The development of computers opened up entirely new possibilities for tackling the three-body problem. Experts were now able to search for numerically related solutions: by roughly solving differential equations using algorithms, they achieved amazing results. This is what mathematician Chris Moore discovered in 1993 A fixed, constrained solution for three equal masses: These masses chase each other along a curve that has the shape of an 8 (or infinity symbol).

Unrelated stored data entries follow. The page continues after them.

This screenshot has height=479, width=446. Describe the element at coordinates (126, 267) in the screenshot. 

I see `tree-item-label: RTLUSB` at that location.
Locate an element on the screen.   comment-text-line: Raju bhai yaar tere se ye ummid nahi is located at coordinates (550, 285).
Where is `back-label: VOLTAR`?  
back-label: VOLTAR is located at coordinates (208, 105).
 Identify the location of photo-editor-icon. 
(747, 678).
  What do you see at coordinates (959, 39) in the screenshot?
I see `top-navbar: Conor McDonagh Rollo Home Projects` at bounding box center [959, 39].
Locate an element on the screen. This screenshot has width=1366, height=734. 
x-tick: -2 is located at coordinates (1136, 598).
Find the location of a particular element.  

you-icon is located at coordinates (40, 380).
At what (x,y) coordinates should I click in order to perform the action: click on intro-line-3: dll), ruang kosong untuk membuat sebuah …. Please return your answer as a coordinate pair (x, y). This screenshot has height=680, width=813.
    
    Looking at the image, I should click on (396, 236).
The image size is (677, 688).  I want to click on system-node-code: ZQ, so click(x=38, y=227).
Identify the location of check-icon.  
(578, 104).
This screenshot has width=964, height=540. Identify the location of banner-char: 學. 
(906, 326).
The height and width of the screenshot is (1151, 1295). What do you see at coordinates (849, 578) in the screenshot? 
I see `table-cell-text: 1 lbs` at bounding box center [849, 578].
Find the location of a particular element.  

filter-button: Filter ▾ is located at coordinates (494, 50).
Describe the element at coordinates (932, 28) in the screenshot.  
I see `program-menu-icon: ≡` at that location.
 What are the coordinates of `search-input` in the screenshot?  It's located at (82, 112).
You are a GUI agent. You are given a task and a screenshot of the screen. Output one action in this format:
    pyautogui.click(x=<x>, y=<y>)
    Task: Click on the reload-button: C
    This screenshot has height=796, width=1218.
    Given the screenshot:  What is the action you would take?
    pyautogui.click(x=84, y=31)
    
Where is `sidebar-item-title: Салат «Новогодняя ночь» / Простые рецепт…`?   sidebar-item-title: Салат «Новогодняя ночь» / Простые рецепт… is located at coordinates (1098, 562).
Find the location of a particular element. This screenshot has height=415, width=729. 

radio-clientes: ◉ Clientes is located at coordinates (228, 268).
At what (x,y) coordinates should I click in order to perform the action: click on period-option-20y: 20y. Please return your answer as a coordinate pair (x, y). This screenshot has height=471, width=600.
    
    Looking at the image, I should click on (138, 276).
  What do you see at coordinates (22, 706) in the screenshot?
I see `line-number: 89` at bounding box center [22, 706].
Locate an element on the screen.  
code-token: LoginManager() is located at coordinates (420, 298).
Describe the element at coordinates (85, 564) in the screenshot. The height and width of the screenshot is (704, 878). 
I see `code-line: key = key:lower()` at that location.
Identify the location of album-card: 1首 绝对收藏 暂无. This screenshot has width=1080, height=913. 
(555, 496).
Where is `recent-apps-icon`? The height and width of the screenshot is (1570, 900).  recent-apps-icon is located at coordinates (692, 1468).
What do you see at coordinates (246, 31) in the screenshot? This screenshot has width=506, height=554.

An orbit with eight shapes

20 years later, it was discovered by physicists Milovan Šovakov and Veljko Dmitrasinović. 13 more restrictive solutions The three-body problem, discovered by Anna Hodomal in 2015 14 new Three years later, Xiaoming Li and Shijun Liao made their calculations A total of nearly 2000 solutions. Efforts have reached their peak so far in 2023, when Ivan Hristov, Radoslava Hristova, Dimitrasinovich, and Kiyotaka Tanikawa have found more than 12,000 new solutions to the three-body problem, thanks to the help of supercomputers.

However, it is questionable how relevant all these solutions are for real systems. Researchers have not yet been able to prove whether the systems are stable. However, if we encounter triple star systems in space, these systems must conform to stable shapes, otherwise they will quickly break apart again. But who knows: perhaps we will soon observe an octagonal path of three stars chasing each other. It is unclear whether a planet in such a solar system could develop conditions suitable for life. But unlike the Trisolarians in Liu Cixin’s novel, the dynamics of the system can at least be predicted.